Dans nos rapports avec les Indiens, nous ne devons jamais oublier que nous sommes plus puissants qu’eux… Nous partons, àjuste titre, me semble-t-il, du principe que notre civilisation devrait prendre la place de leurs habitudes barbares. Nous revendiquons, par conséquent, le droit de contrôler les terres qu’ils occupent, et nous estimons qu’il est de notre devoir de les contraindre, s’il le faut, à adopter et à suivre nos mœurs et nos coutumes… Quant à moi, eu égard à son effet sur les Indiens, je ne regretterais pas sérieusement la disparition totale du bison de nos prairies de l’Ouest, la considérant plutôt comme un moyen de hâter chez eux l’éclosion du sentiment qu’ils doivent dépendre des produits de la terre.

Columbus Delano

Ministre de l’Intérieur des États-Unis (1873)



J’ai apprécié particulièrement toute la partie où l’on vit parmi les indiens, et où l’auteur décrit leurs coutumes et parle si bien de la sagesse de leurs anciens. Sans toutefois les victimiser à l’extrême, parmi eux, comme au coeur de toute société humaine, on peut aussi trouver de profond abrutis, par qui les malheurs arrivent. 



Très beau roman du far west, très documenté, sur le plan historique et incarné par des personnages denses et admirables . 


Merci à Netgalley et aux éditions du Rocher




La prairie vierge : pas encore d'ornière creusé parles roues, ni de cheminées, ni d'araignées – le bison dans toute sa plénitude. Ici, pas d'histoire, pas de numéros, pas même de résonances toponymiques : pas de traître, ni de héros. Et si cette contrée en a eu jadis, qui sait ce qu'ils signifiaient ? 
Rien que de la terre, plate, vide, illimitée et intemporelle, coupée jusqu'à l'os par des rares cours d'eau, écrasée de soleil.
Le vent souffle sans trêve, jour et nuit, jusqu'à rendre fou les hommes et les animaux.
Puis il s'arrête.
La chaleur s'accumule.

*

La panique de 1873, précipitée par la faillite de la banque Jay Cooke à New York, se répandit rapidement d’est en ouest.

Cet automne-là, des armées de trimardeurs et d’incendiaires parcoururent le pays, sans travail, sans toit, sans espoir, mutilant les pur-sang dans leur colère, brûlant les granges, s’emparant des poules couveuses pour les mettre au pot — à peine plumées, encore frémissantes — au-dessus de feux où se consumaient les planches fumantes arrachées au sol des poulaillers, avant d’engloutir à demi crue la viande veinée de rouge.

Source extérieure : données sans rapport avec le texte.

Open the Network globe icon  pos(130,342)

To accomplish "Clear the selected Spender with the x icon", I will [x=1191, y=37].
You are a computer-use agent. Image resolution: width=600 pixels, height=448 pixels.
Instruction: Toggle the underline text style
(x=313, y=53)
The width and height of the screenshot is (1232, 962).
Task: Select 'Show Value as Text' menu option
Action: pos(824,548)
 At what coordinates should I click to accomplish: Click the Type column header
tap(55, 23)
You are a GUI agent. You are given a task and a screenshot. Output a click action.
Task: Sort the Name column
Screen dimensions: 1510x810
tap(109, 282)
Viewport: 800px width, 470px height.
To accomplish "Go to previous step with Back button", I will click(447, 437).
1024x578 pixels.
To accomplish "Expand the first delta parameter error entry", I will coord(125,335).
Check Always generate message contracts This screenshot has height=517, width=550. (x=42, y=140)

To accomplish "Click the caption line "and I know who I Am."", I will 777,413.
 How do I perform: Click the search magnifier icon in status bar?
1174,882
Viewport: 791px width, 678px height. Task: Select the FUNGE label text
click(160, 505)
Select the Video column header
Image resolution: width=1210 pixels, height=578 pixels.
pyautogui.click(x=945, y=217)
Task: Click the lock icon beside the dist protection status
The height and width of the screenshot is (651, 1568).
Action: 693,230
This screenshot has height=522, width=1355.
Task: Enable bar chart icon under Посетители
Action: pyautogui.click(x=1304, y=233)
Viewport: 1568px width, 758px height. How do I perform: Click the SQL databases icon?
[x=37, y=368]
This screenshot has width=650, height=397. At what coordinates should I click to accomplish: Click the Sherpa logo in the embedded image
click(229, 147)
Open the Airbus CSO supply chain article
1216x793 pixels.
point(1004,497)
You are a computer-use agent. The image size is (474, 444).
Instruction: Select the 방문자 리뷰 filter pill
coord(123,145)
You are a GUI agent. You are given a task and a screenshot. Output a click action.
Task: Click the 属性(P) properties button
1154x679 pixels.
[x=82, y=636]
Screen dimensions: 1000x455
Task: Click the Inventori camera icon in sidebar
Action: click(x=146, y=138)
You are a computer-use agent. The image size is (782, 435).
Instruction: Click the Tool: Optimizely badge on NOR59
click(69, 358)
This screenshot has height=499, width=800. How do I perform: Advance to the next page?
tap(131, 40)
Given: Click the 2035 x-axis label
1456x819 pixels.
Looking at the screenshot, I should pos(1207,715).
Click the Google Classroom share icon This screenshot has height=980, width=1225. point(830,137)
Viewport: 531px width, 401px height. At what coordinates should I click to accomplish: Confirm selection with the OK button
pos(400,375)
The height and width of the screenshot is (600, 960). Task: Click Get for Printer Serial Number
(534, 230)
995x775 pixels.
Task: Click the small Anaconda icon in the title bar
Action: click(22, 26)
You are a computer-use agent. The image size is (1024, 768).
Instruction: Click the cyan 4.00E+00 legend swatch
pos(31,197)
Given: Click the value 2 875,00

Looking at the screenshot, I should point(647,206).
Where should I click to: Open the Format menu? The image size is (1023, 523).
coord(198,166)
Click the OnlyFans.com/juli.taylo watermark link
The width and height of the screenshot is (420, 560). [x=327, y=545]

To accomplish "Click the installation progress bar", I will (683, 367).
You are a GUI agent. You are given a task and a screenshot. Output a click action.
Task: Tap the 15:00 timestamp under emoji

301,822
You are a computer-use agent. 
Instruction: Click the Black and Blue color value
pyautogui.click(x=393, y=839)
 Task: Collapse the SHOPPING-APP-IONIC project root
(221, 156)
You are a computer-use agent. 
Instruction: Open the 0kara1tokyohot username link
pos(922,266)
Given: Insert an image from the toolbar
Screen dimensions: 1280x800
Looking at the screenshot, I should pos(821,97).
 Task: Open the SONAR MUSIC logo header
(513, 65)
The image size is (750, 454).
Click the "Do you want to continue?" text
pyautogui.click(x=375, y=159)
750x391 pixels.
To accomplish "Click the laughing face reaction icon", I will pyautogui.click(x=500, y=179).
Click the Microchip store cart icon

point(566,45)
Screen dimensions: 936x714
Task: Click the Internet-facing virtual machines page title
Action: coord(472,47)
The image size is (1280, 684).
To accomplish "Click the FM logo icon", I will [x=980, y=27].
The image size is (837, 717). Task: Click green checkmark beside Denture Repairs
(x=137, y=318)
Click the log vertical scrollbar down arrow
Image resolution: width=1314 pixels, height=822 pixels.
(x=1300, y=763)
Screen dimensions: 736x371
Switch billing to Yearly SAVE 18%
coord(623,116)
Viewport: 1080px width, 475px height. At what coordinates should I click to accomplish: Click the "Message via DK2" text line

La fumée s’élevait en amères et fines colonnes d’un bleu grisâtre à travers les bois automnaux, et la puanteur des maisons incendiées pesait de tout son poids sur la terre.


*

Quand les chasseurs et leurs assistants regagnèrent le camp, ce soir-là, chargés de viande fraîche et de peaux, ainsi que du corps du cavalier tué par le vieux bison, un sentiment d’excitation en demi-teinte régnait au village, pour contrebalancer les lamentations sur le sort du disparu. Little Wolf et son groupe de guerriers étaient de retour.

Ils rapportaient des scalps et des chevaux en grand nombre, mais aussi de graves nouvelles


Robert F. Jones (1934-2002), romancier, éditorialiste au Men’s Journal et journaliste pour Sports Illustrated et Fields & Stream, a écrit plusieurs ouvrages, documents comme romans, dont Jake et Upland Passage qui ont reçu des prix.